# Another lye question



## berkshire bee (Jan 28, 2007)

Brandy, Since no one has replied, I tried to find an answer for you. In the soapmaker's companion there are a couple of sections that mention troubleshooting lye problems. One says that there are sometimes flecks that float on the surface of the lye/water mixture. These are caused by sodium hydroxide reacting with carbon dioxide in the airto form sodium carbonate,occur more readily in cooler conditions, and dont affect the quality of the finished soap. It also mentioned that higher grades of sodium hydroxide help keep this to a minimum.
It sounds like this might be your problem. Are you using all of the following: proven recipes, quality lye, distilled water, and an accurate scale for weighing?

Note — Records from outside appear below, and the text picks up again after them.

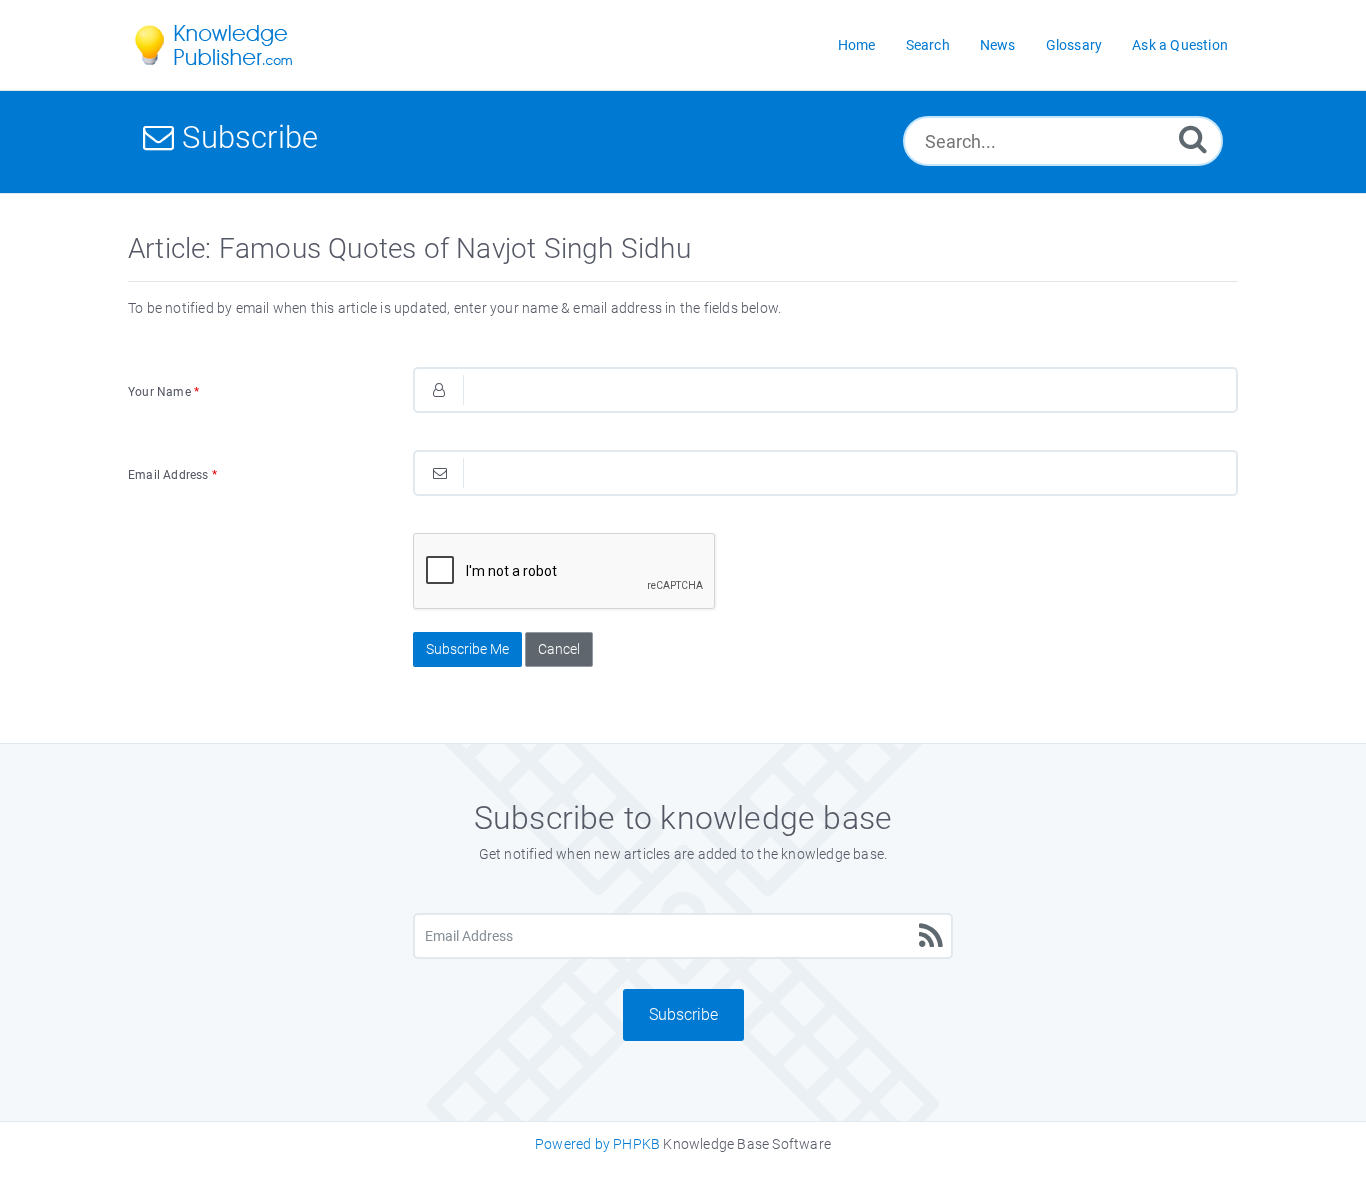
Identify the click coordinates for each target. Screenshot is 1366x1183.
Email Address (172, 475)
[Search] (1193, 138)
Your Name (163, 392)
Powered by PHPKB (597, 1144)
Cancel (559, 649)
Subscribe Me (467, 649)
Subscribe (683, 1014)
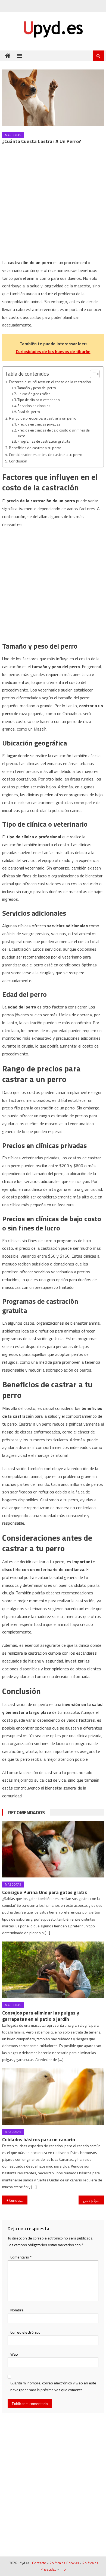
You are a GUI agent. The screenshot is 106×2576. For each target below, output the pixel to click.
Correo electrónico (25, 2332)
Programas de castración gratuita (43, 441)
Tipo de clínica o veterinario (38, 399)
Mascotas (13, 135)
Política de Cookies (64, 2563)
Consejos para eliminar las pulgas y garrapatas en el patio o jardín (40, 2016)
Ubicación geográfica (33, 393)
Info (63, 2569)
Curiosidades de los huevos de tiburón (53, 351)
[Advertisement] (53, 203)
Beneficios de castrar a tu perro (35, 448)
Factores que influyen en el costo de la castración (50, 382)
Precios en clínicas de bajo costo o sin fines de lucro (53, 433)
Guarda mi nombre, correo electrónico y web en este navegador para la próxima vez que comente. (53, 2386)
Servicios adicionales (33, 405)
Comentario (21, 2257)
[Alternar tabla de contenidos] (92, 374)
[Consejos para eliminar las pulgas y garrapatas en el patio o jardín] (53, 1969)
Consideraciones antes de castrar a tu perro (45, 455)
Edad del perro (28, 411)
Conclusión (18, 461)
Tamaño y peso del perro (36, 388)
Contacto (39, 2563)
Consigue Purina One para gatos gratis (44, 1892)
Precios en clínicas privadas (38, 424)
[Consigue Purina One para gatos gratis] (53, 1849)
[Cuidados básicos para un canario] (53, 2096)
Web (14, 2354)
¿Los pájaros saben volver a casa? (93, 2200)
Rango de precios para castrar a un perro (42, 418)
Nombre (17, 2310)
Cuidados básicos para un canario (38, 2139)
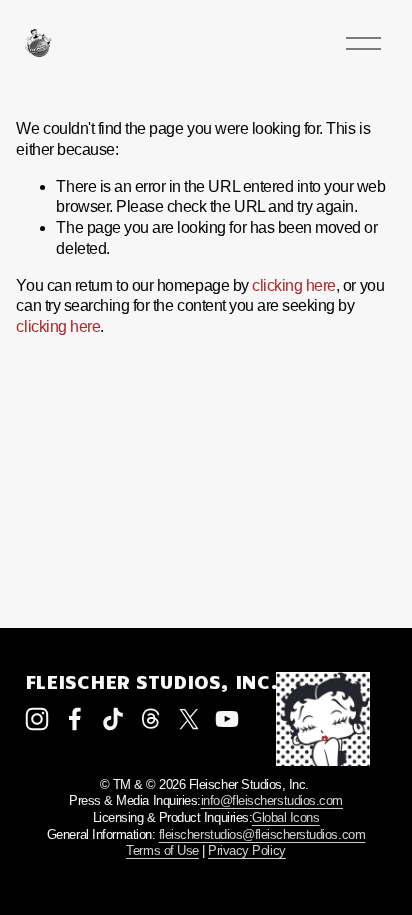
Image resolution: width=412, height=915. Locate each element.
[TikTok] (113, 719)
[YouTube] (227, 719)
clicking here (294, 285)
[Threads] (151, 719)
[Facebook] (75, 719)
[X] (189, 719)
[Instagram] (37, 719)
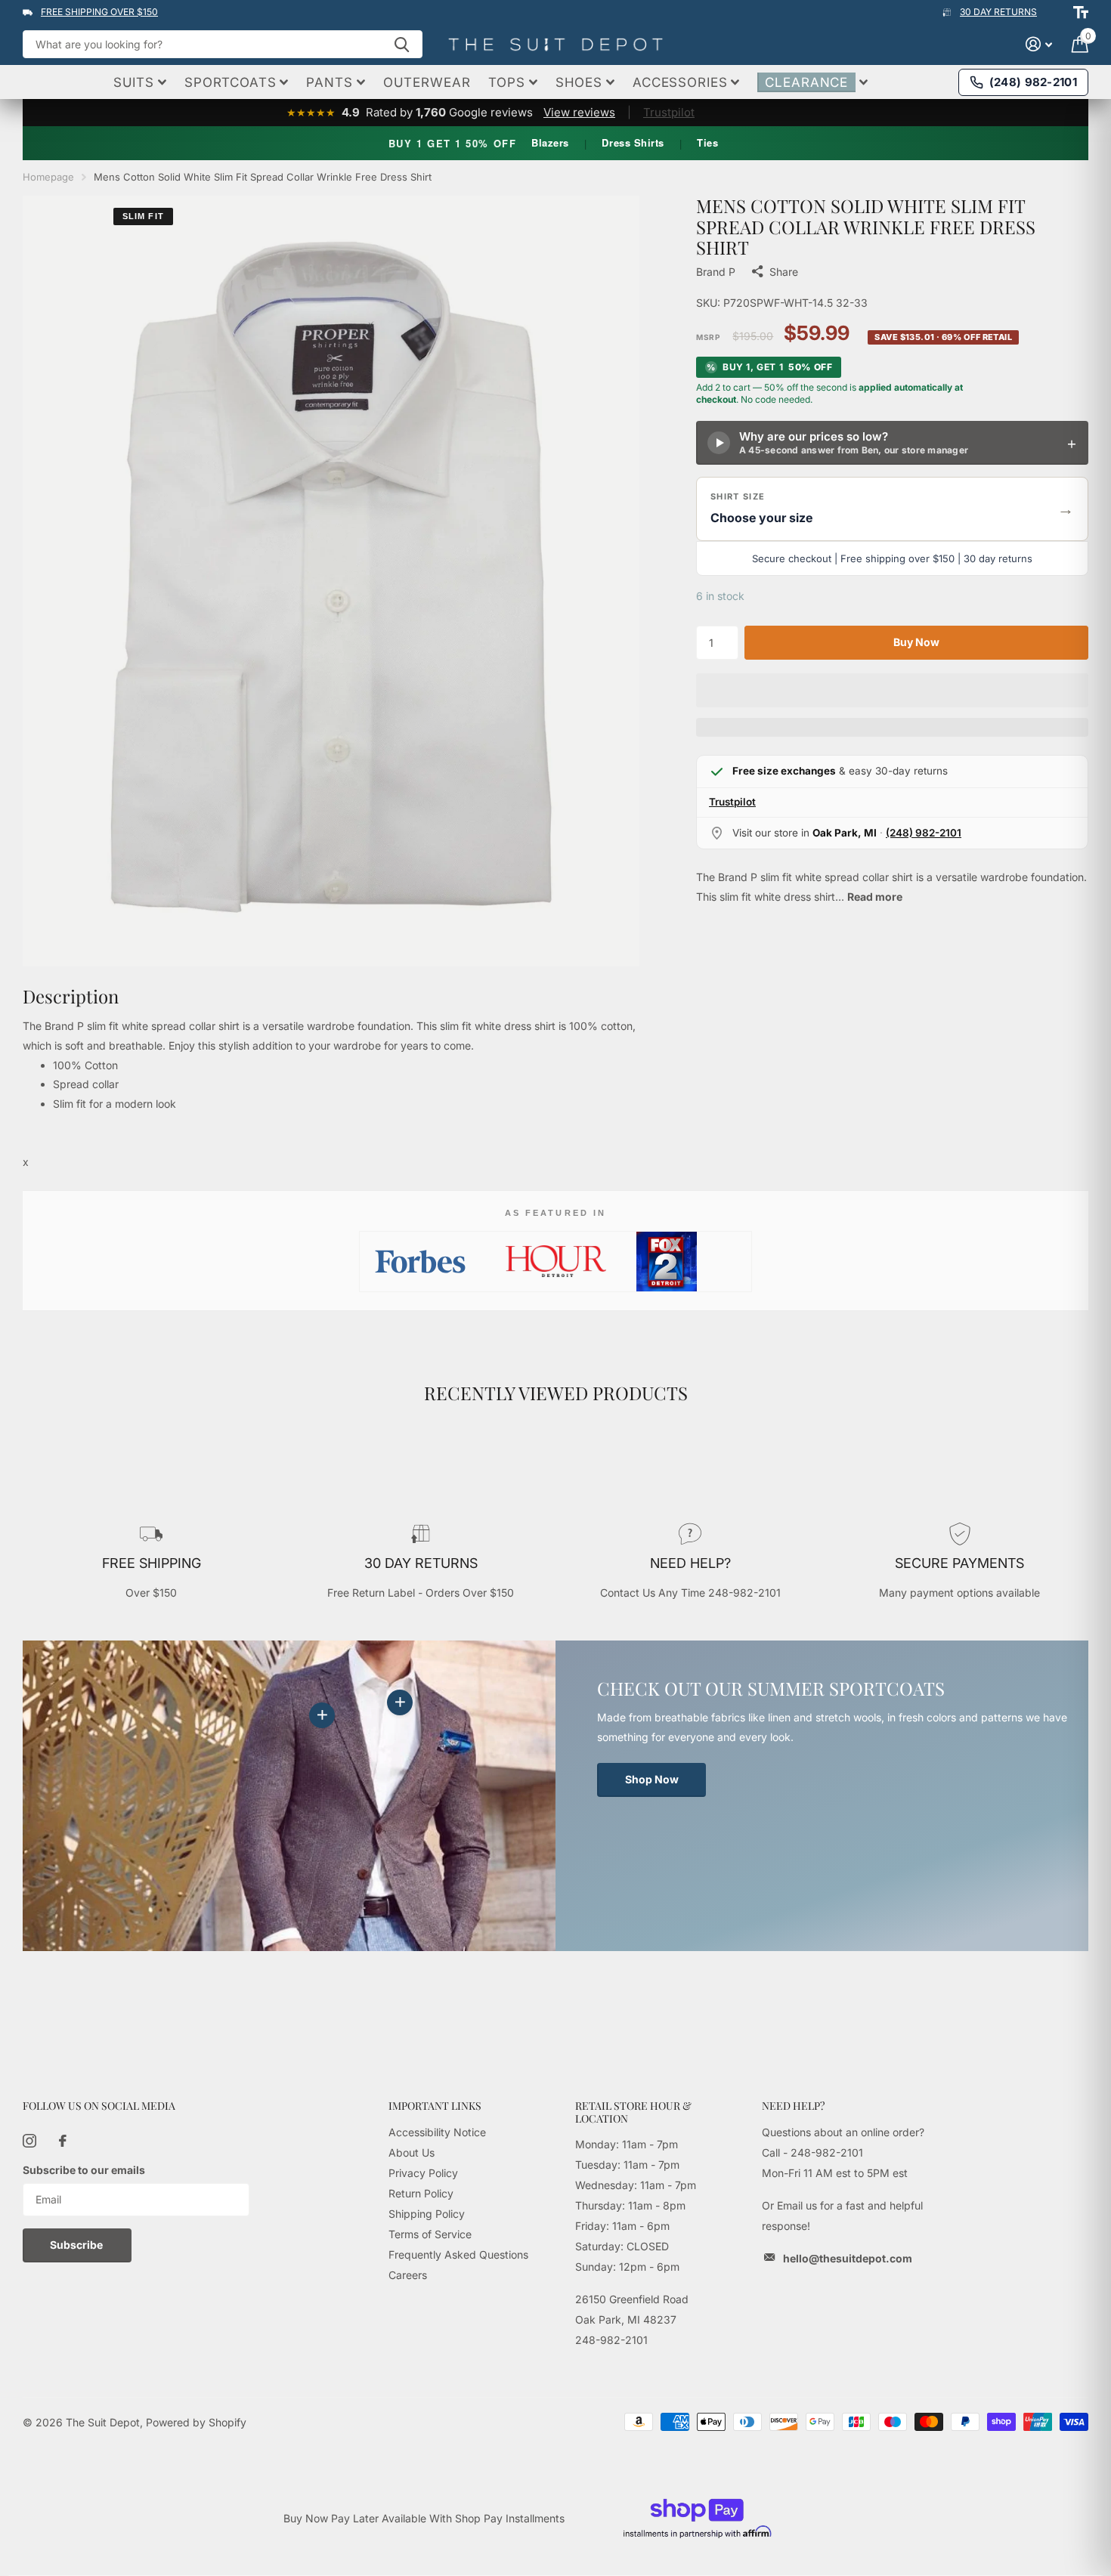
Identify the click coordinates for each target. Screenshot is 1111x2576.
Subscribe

"The Soapmaker's Companion" by Susan Cavitch is almost a necessity to have. It's soft cover, 281 pages, published by Storey Communication and is only $18.95


----------



## Brandy (Dec 3, 2005)

Thanks for the reply and I think I've solved the problem for now. Don't know if others are interested, but I was using the minimum amount of distilled water with my lye to start out with. But I've upped that by about 1-2 oz. and it seems at this point that with the extra water it's absorbing and dissolving the crystals better. Before I think the water may have reached it's saturation point. Just a thought, but for now it's dissolving better.


----------



## Ruben (Feb 11, 2006)

I'm not an expert by no means but my wife makes and sells soap and I know she gets the same results as you with a few granulates left. In the cold prcess method it must cook out in the chemical change that takes place and then the 8 week cure time before using the soap. I have never seen a problem in the years I have been using it, and it is all I use.


----------